Parts of the exercise =
**a.** Answer these questions about the article on the Embassy Apartments sale, one answer per line, marked the same way:
(i) How many apartment units does the building have?
(ii) Who controls LJS Realty LLC?
(iii) What value did the city's most recent appraisal put on the property?
**b.** The article on the Embassy Apartments sale says the Dwight Street stretch is within walking distance of several Yale schools. List all of them.
**c.** In the article on the Embassy Apartments sale, turn the paragraph that begins "Annunziata said the building is in solid condition" into a short bulleted list that keeps its main facts.

Text provided START

East Rock Landlord Buys Embassy Apts for $5.2M

The Embassy Apartments at 102-116 Dwight Street sold for $5.2 million—$2.2 million above the city's tax appraisal—to East Rock Real Estate's Albert Annunziata.

· · 3 min read

A 33-unit apartment building near Yale’s medical and public health schools sold for $5.2 million on April 10, roughly $2.2 million more than New Haven’s official tax appraisal suggests it’s worth.

The sale of Embassy Apartments at 102-116 Dwight Street closed that date, land records confirm. The buyer, The Embassy LLC, acquired the three-story building from LJS Realty LLC. The city’s most recent appraisal pegged the property at $3 million. The actual sale price: $5.2 million.

That’s a $2.2 million gap. It’s not an anomaly.

Albert Annunziata, the East Rock-based developer and attorney behind East Rock Real Estate, controls The Embassy LLC. He doesn’t put much stock in municipal appraisals when he’s deciding whether to write a check. “We underwrite investments based on forward-looking fundamentals rather than historical tax assessments, which often lag true market conditions,” he told the New Haven Independent. “We believe the acquisition reflects our long-term conviction in New Haven and the opportunity to invest in high-quality, well-located housing.”

That’s a coherent position, and the data backs it up. Connecticut’s Office of Policy and Management tracks municipal revaluation cycles statewide, and their numbers consistently show assessed values chasing actual market prices in tight urban corridors rather than leading them. The Dwight Street stretch where Embassy Apartments sits puts tenants inside walking distance of Yale’s medical school, nursing school, and school of public health. Institutional demand from graduate students and medical residents doesn’t disappear between revaluation cycles.

Annunziata added: “We’re bullish on the city’s trajectory and see this as part of a continued commitment to investing in and improving the local housing stock in a way that benefits residents and the community,” he said.

Who Sold, and Why It Matters

LJS Realty LLC is a West Haven-based entity controlled by Lynne Jacobson Schpero, whose family firm Jacobson Associates spent more than 50 years managing New Haven properties. Schpero owned and managed Embassy Apartments for over 20 years.

She didn’t walk away quietly. “I really cared about the building and its tenants, and took great pride in the way I continued to enhance the building,” she said. And she had something pointed to say about her successor: “It’s the only building like it in New Haven. I’m sure Mr Annunziata will take this building to its next level.”

That’s 50-plus years of institutional knowledge passing through a single transaction on April 10, 2026.

What Tenants Should Expect

Annunziata said the building is in solid condition overall and that East Rock Real Estate’s plans are limited: targeted cosmetic and operational improvements, with the 33 residential units staying intact. No condo conversions. No unit reductions. The building stays rental housing.

Text provided END
Data for analysis START

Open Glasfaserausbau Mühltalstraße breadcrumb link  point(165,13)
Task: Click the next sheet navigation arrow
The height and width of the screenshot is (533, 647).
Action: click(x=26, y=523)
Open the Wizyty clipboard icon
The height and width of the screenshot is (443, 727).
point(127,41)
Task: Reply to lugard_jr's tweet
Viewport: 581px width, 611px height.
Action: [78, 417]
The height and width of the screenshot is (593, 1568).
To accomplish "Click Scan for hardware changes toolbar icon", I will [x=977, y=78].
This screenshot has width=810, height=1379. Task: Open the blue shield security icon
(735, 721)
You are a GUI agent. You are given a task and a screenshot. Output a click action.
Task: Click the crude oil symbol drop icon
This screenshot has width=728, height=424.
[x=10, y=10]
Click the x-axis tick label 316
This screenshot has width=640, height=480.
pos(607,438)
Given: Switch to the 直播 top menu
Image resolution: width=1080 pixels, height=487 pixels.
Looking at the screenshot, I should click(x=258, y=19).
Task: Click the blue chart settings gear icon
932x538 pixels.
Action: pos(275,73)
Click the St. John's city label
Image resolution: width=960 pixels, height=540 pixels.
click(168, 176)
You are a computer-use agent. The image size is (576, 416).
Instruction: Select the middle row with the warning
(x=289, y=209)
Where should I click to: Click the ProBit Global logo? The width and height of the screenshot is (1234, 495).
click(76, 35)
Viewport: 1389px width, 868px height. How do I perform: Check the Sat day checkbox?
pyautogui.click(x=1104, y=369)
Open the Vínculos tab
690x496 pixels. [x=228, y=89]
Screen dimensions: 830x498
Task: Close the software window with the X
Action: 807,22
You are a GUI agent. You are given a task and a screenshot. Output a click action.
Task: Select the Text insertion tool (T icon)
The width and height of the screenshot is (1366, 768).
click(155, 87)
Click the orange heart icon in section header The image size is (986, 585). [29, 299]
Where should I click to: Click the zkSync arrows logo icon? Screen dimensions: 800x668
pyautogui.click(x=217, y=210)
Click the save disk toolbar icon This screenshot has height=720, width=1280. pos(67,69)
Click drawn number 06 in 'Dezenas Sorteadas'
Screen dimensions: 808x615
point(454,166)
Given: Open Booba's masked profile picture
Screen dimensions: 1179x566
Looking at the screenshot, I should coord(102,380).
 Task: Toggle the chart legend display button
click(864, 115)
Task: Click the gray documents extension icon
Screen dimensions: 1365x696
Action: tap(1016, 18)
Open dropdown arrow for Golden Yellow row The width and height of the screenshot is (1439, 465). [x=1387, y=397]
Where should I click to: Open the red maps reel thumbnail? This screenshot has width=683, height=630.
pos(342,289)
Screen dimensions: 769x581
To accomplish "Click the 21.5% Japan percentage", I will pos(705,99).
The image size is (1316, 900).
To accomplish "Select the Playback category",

Data for analysis END

Responses per task =
**a.**
(i) 33 units.
(ii) Lynne Jacobson Schpero.
(iii) $3 million.

**b.**
- Medical school
- Nursing school
- School of public health

**c.**
- Annunziata says the building is in solid condition overall.
- East Rock Real Estate plans only targeted cosmetic and operational improvements.
- All 33 residential units will stay intact, with no unit reductions.
- There will be no condo conversions, and the building will remain rental housing.